--- Given request ---
Report every line of the data below that contains the string "Where", copying each line in full. Case counts.

####################

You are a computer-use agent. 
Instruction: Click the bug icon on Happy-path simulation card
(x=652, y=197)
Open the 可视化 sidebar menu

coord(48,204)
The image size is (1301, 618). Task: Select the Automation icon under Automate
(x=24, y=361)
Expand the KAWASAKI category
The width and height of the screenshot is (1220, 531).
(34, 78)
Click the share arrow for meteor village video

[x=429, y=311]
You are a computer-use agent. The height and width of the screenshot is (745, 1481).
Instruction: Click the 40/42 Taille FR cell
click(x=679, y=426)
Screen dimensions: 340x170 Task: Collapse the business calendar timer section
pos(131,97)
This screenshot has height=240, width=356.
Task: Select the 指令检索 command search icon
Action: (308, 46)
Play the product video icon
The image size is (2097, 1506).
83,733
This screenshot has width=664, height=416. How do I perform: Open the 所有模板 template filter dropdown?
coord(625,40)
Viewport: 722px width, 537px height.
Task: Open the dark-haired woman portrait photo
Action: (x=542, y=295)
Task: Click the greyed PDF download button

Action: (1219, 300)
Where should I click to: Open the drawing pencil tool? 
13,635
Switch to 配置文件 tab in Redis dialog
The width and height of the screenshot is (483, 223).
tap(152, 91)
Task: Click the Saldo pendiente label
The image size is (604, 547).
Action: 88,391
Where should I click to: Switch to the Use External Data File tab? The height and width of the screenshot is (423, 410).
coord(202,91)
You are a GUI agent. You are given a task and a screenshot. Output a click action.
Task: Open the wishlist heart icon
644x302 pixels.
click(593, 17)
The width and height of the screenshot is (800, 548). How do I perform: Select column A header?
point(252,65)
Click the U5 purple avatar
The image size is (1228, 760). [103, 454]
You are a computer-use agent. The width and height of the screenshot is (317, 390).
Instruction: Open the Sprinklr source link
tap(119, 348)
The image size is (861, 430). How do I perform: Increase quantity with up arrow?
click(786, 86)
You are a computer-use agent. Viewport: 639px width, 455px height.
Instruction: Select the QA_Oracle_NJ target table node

####################

--- Finished task ---
Where should I click to: Open the drawing pencil tool? 
Where should I click to: Switch to the Use External Data File tab? The height and width of the screenshot is (423, 410).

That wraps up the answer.